__REQUIREMENTS__:
Copy the records from the line containing "Identify the click" through the line containing "our listography (528, 346)", changing "login" to "sign in" and keeping everything else the same.

__GIVEN ENTRIES__:

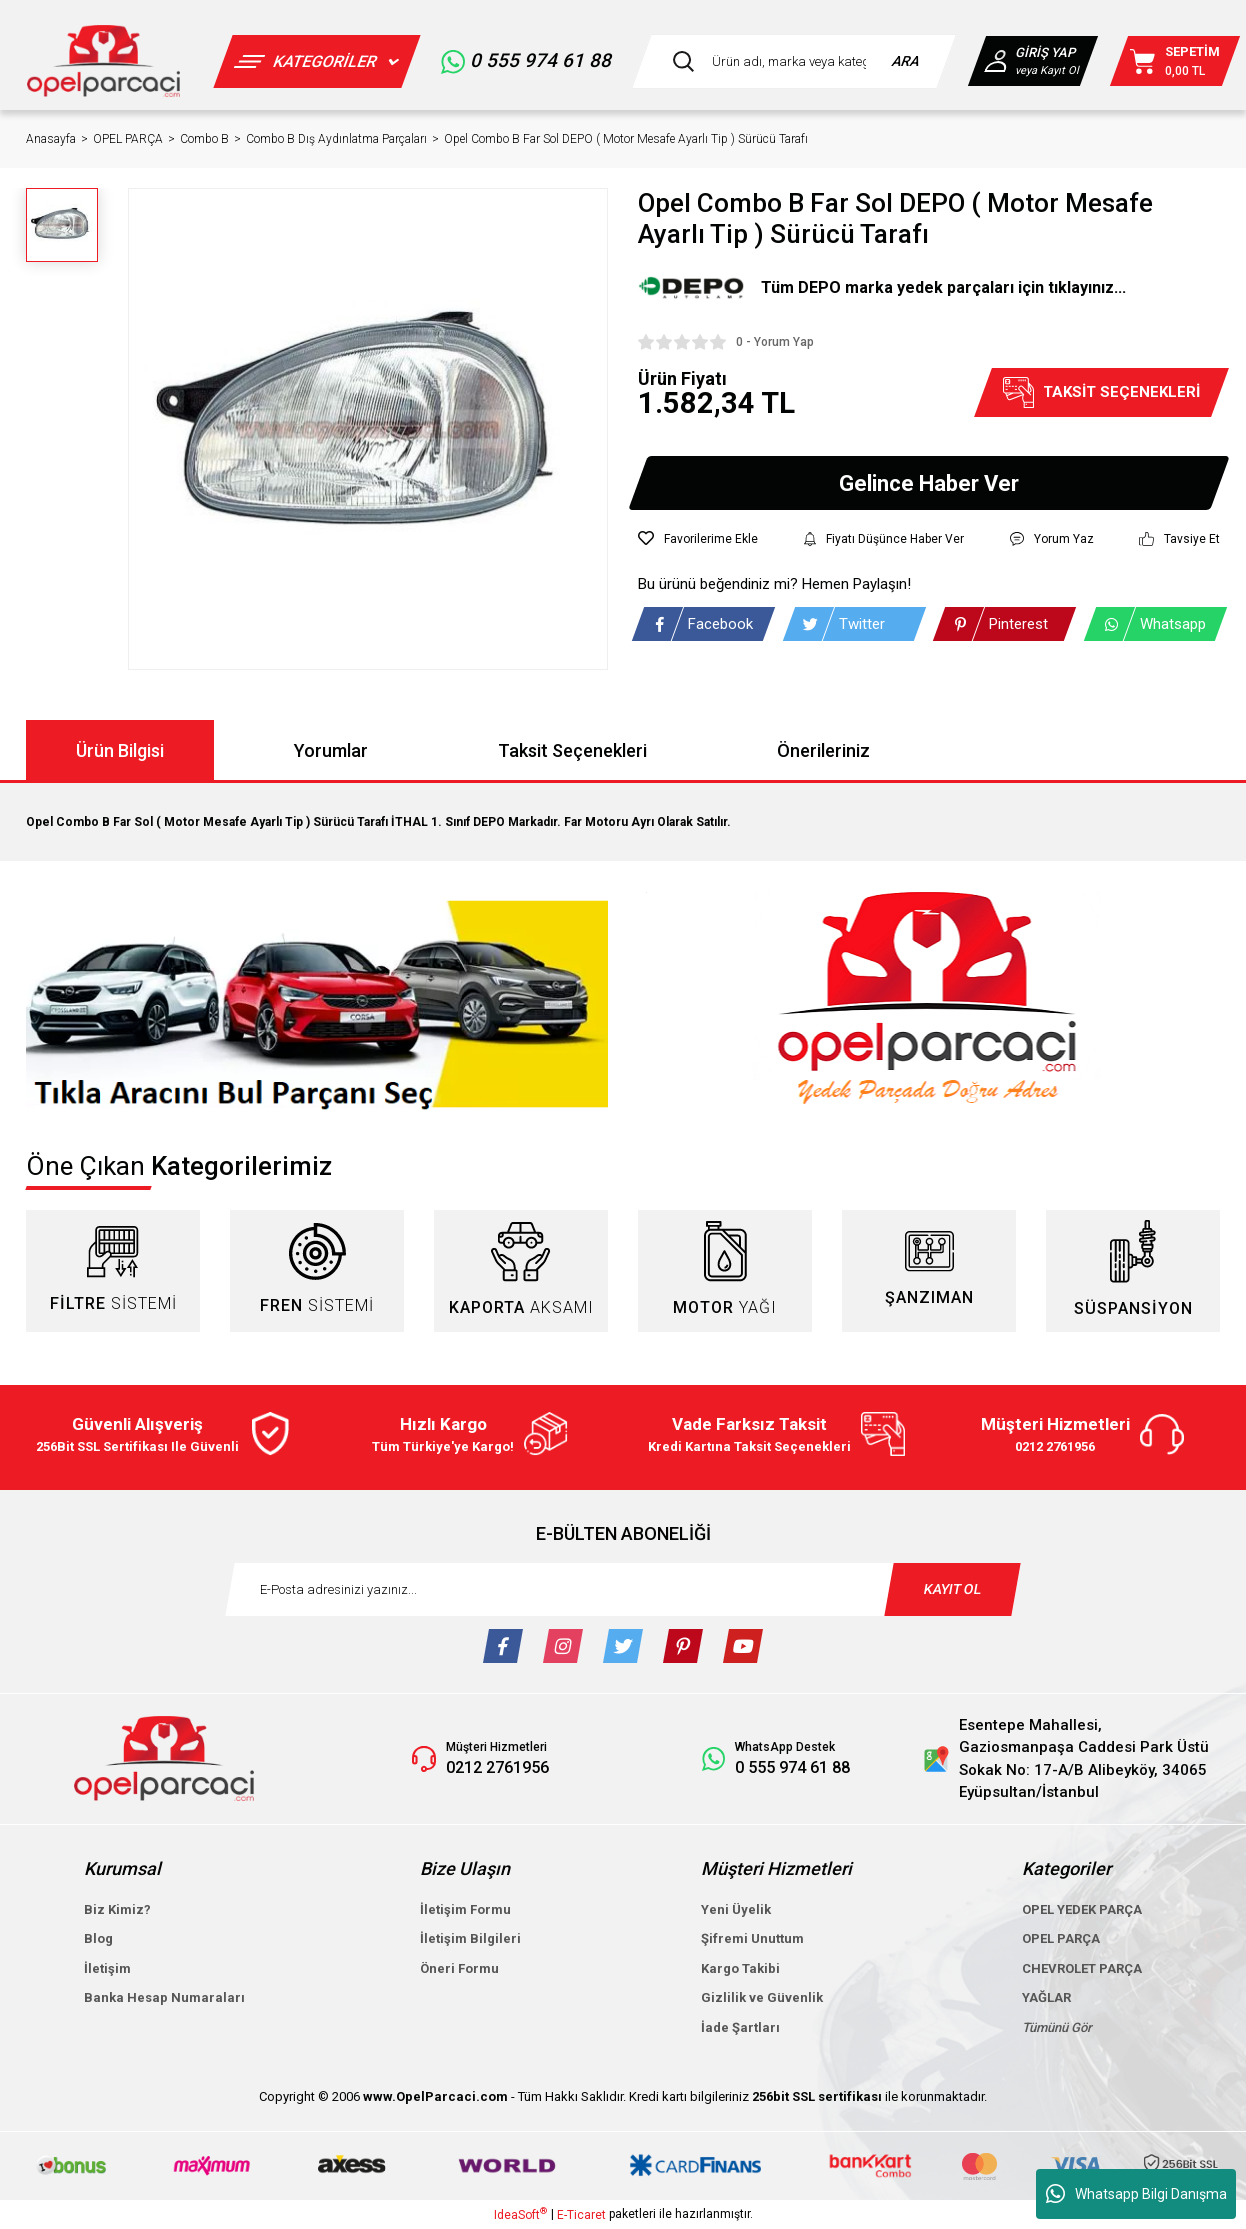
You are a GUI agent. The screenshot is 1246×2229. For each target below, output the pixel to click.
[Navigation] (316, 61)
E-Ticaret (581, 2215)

--

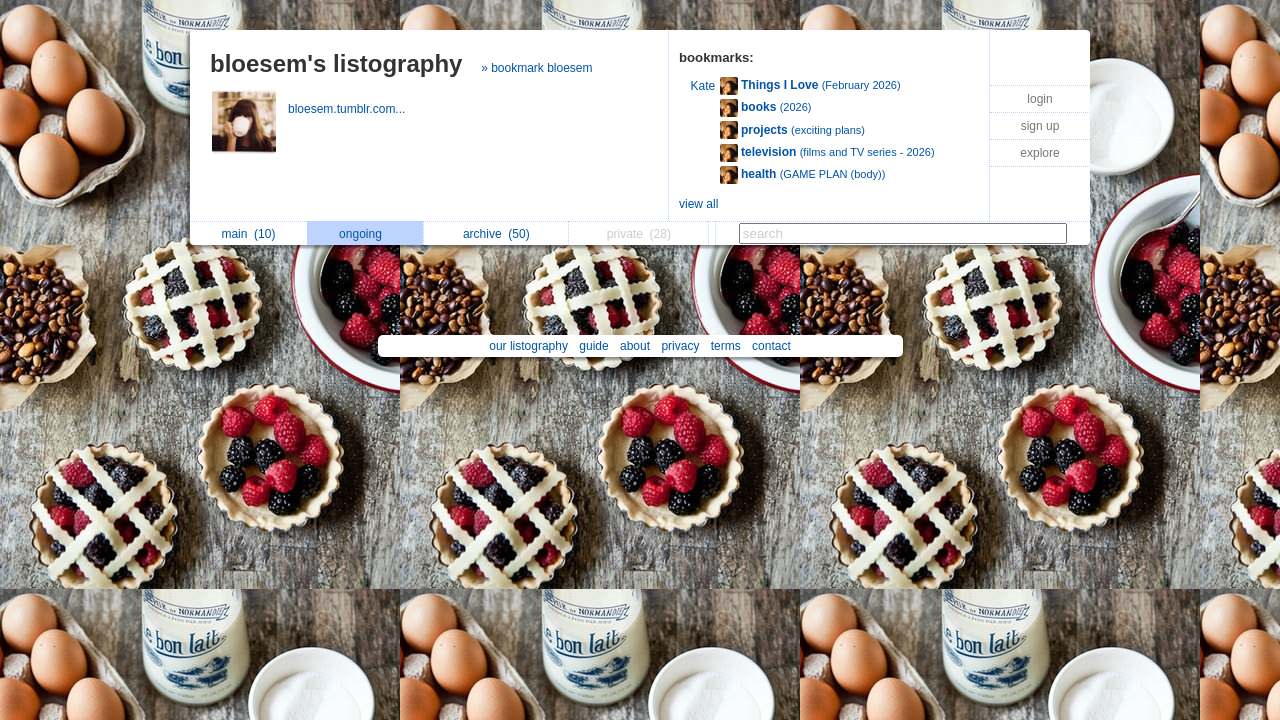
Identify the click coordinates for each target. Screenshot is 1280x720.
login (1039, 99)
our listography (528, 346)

__FULL SOLUTION__:
Identify the click coordinates for each target. Screenshot is 1280x720.
sign in (1039, 99)
our listography (528, 346)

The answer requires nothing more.